• **The input**
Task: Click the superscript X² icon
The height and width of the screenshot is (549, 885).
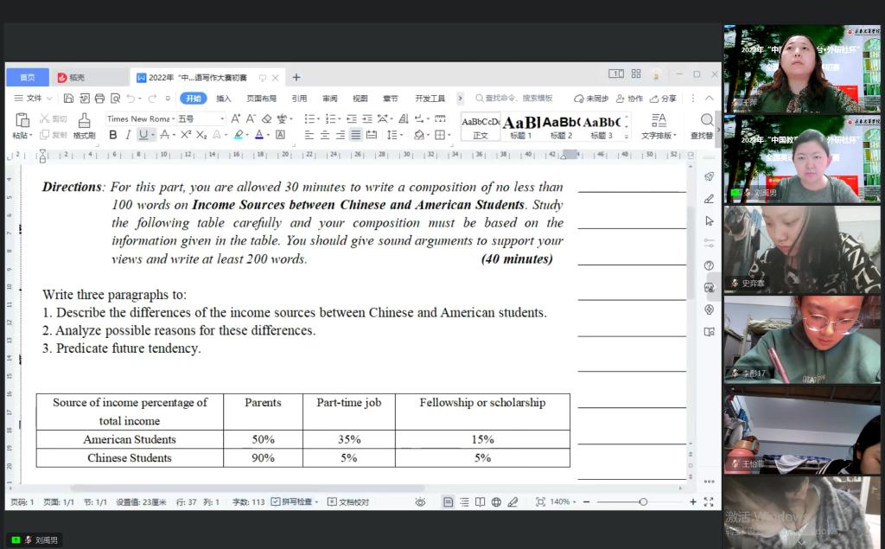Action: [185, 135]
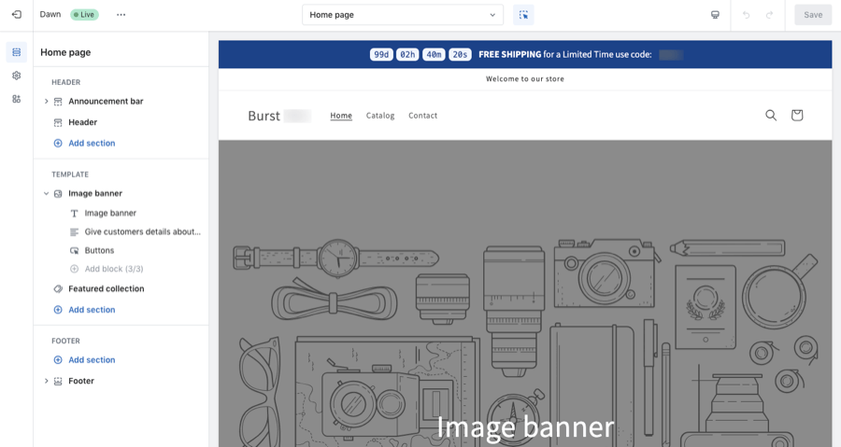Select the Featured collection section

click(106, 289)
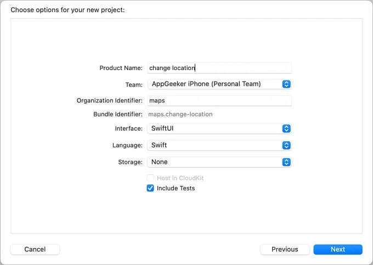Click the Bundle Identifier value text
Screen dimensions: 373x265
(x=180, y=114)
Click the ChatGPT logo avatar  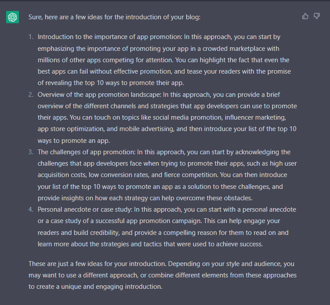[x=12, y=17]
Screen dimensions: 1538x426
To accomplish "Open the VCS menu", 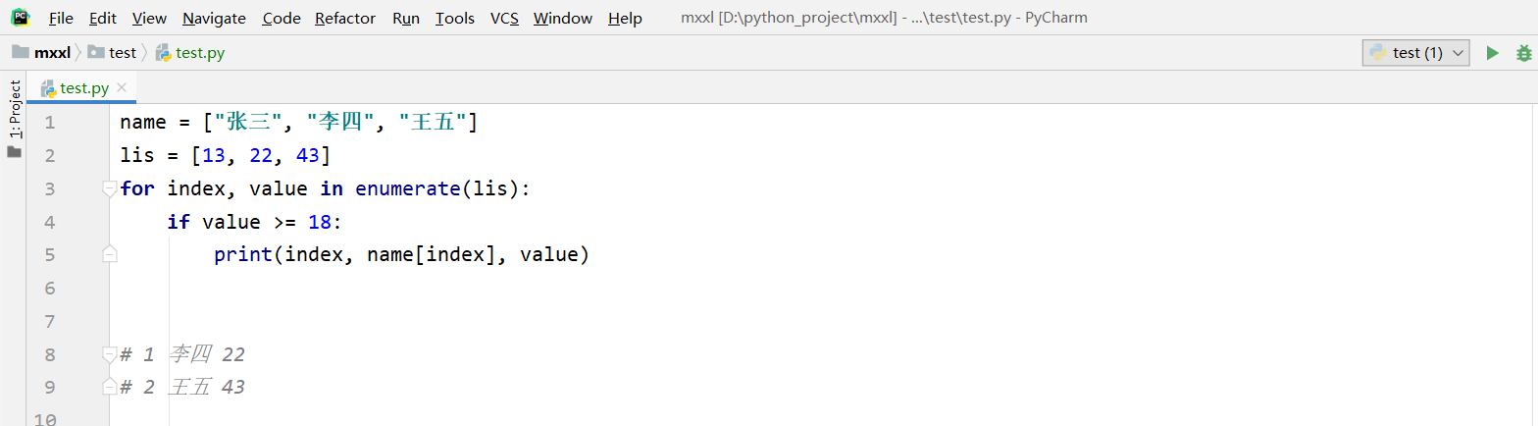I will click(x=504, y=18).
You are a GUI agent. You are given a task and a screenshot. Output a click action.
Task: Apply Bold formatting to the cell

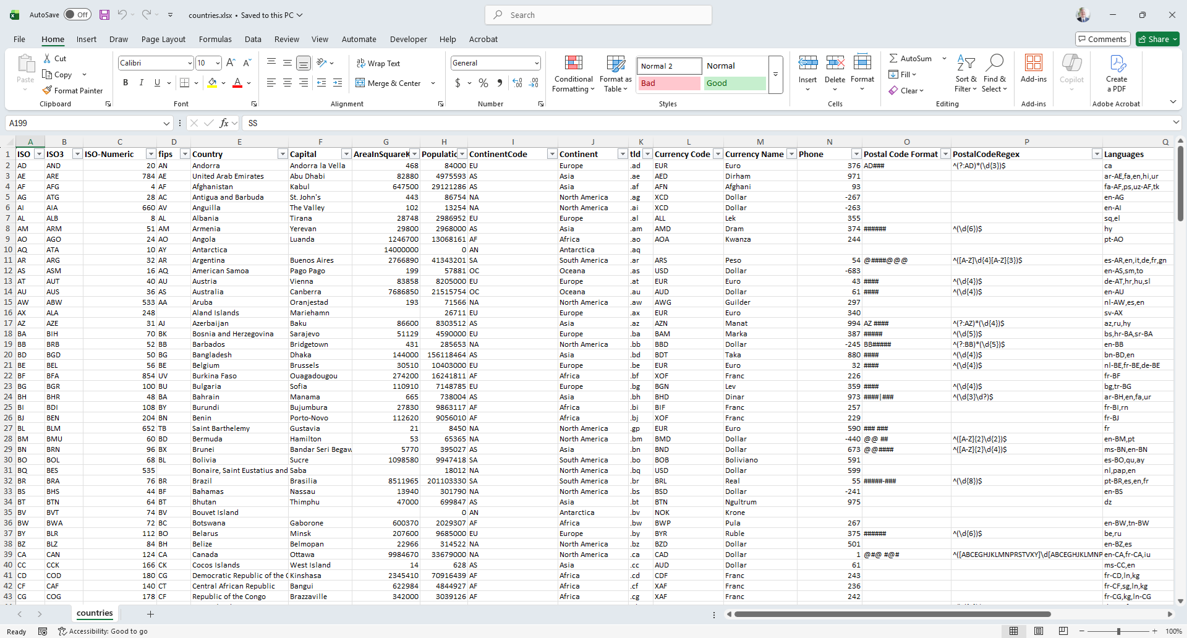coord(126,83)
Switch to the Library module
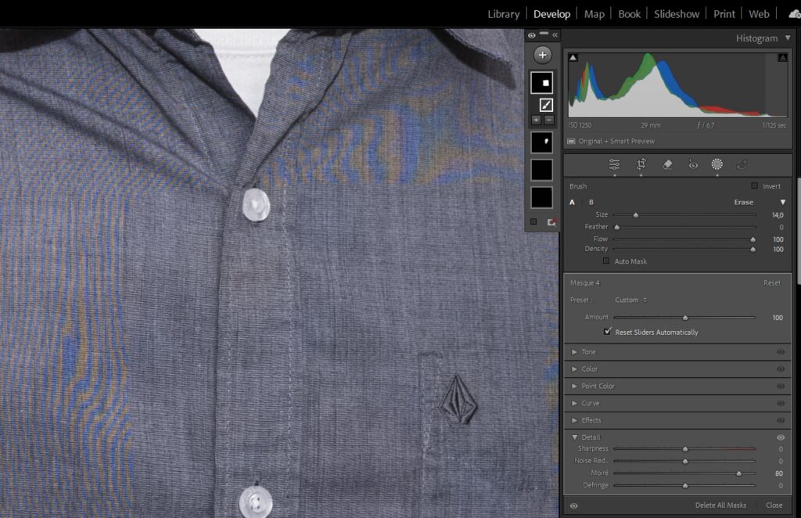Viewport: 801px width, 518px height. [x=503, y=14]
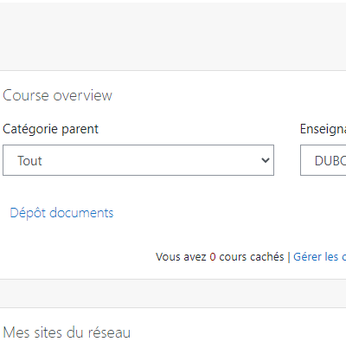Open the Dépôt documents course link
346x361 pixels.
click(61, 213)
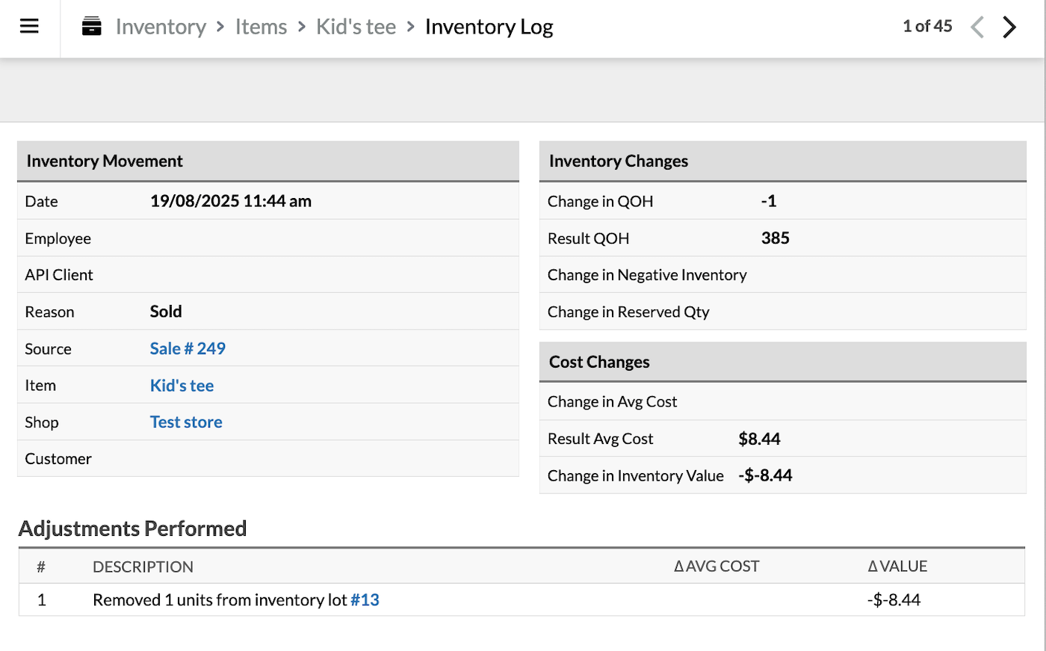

• **What you should do**
Repeat nothing but the lines from the one containing "You are a GUI" through the end of the entries, exactly, and skip the pictures.

• **Output for this task**
You are a GUI agent. You are given a task and a screenshot. Output a click action.
Task: Apply Bold formatting to the cell

coord(126,83)
Switch to the Library module
Viewport: 801px width, 518px height. [x=503, y=14]
Open the Dépôt documents course link
346x361 pixels.
click(61, 213)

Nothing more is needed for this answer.